Spontaneous flow instabilities of active polar fluids in three dimensions
Abhinav Singh, Quentin Vagne, Frank J\"ulicher, Ivo F. Sbalzarini

TL;DR
This paper develops a comprehensive 3D theoretical model for active polar fluids, explaining how boundary conditions influence spontaneous flow instabilities and reconciling experimental observations of in-plane and out-of-plane behaviors.
Contribution
It introduces a symmetry-preserving 3D active Ericksen-Leslie model that explains the role of boundary conditions in flow instabilities of active polar fluids.
Findings
Boundary conditions determine the type of flow instability.
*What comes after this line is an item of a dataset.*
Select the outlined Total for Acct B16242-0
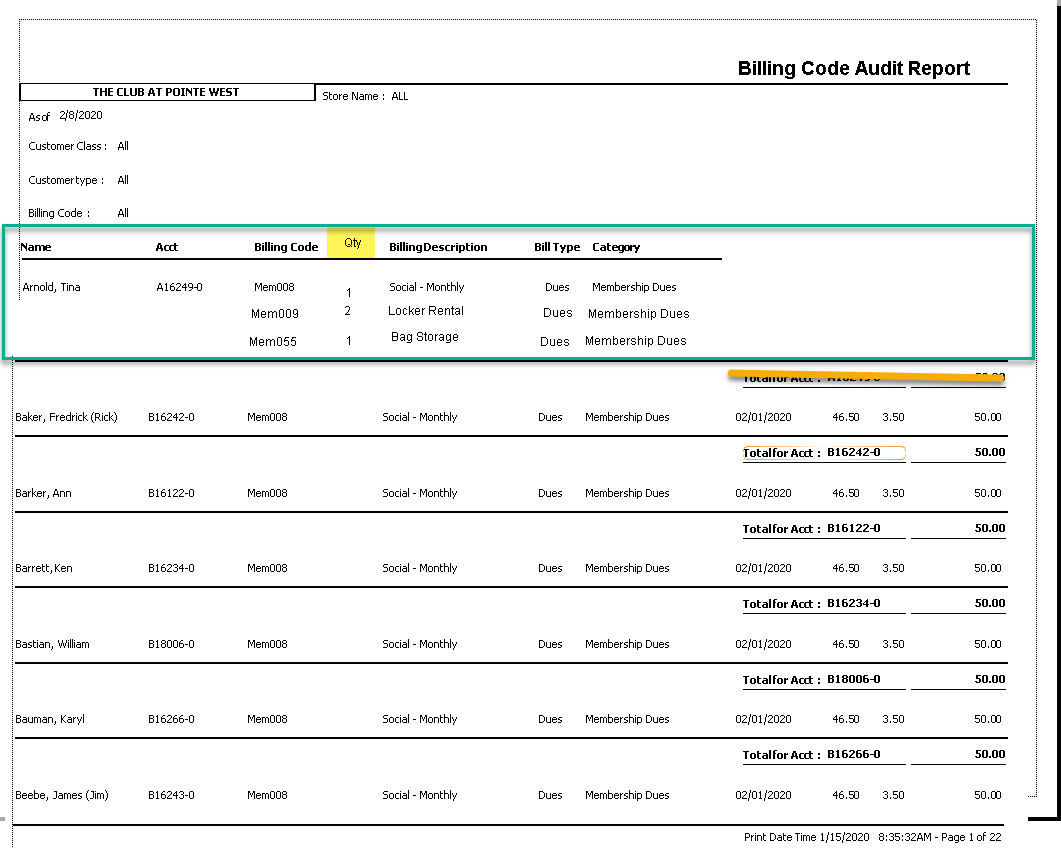This screenshot has height=853, width=1061. (x=823, y=453)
Extensile stress leads to both in-plane and out-of-plane instabilities.
Parallel anchoring restricts flows to in-plane or out-of-plane wrinkling depending on stress.
Abstract
Active polar fluids exhibit spontaneous flow when sufficient active stress is generated by internal molecular mechanisms. This is also referred to as an active Fr\'{e}edericksz transition. Experiments have revealed the existence of competing in-plane and out-of-plane instabilities in three-dimensional active matter. So far, however, a theoretical model reconciling all observations is missing. In particular, the role of boundary conditions in these instabilities still needs to be explained. Here, we characterize the spontaneous flow transition in a symmetry-preserving three-dimensional active Ericksen-Leslie model, showing that the boundary conditions select the emergent behavior. Using nonlinear numerical solutions and linear perturbation analysis, we explain the mechanism for both in-plane and out-of-plane instabilities under extensile active stress for perpendicular polarity anchoring…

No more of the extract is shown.